Job → Copy out the lines below word for word, from the one containing "The image size" down through the one containing "Action: click(x=27, y=337)", both included.

== Records for this task

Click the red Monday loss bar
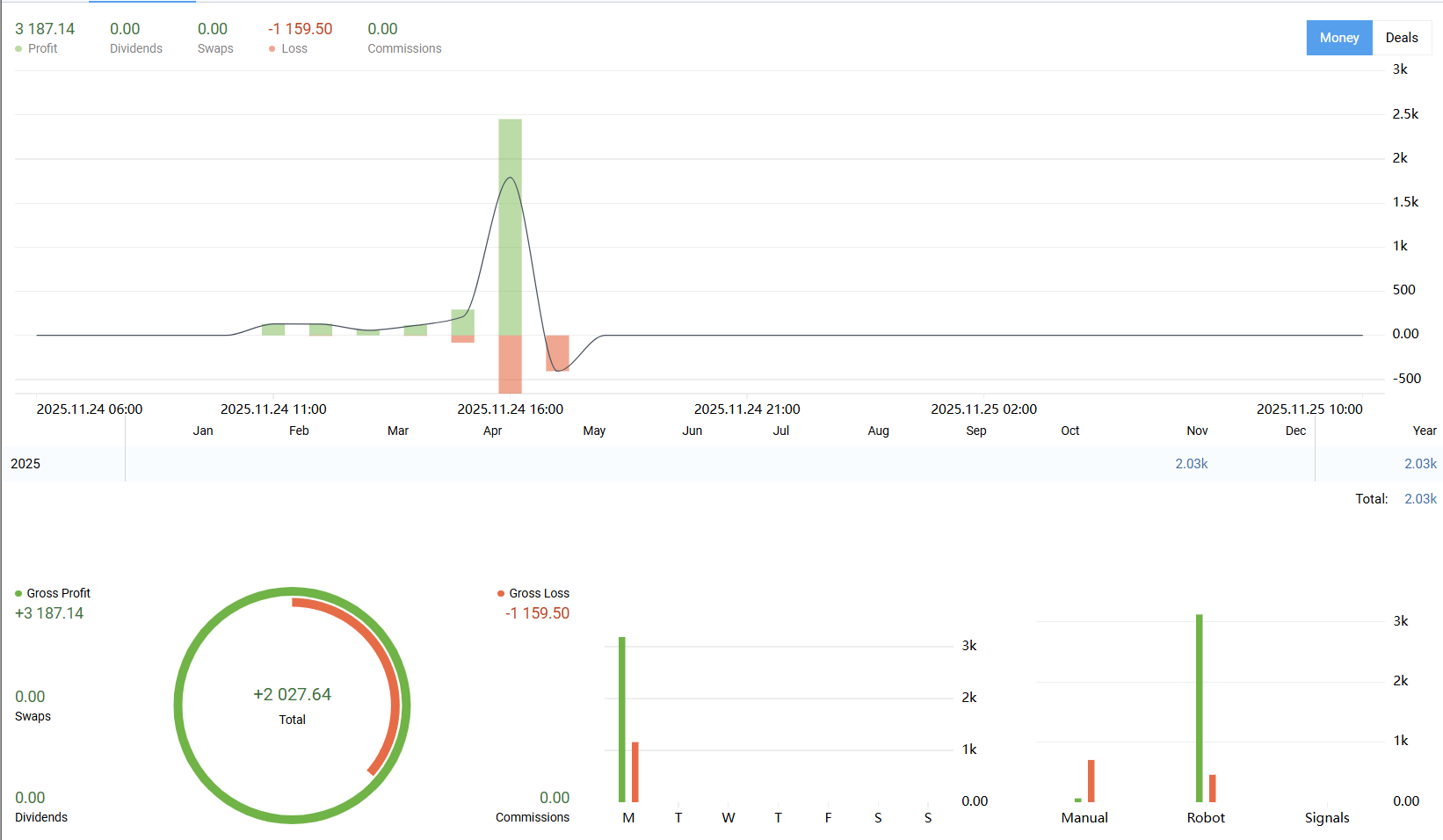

====
== Records for this task

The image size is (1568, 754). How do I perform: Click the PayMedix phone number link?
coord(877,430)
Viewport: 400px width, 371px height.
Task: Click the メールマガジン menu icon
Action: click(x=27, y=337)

====

Answer in full →
The image size is (1568, 754). How do I perform: Click the PayMedix phone number link?
coord(877,430)
Viewport: 400px width, 371px height.
Task: Click the メールマガジン menu icon
Action: click(x=27, y=337)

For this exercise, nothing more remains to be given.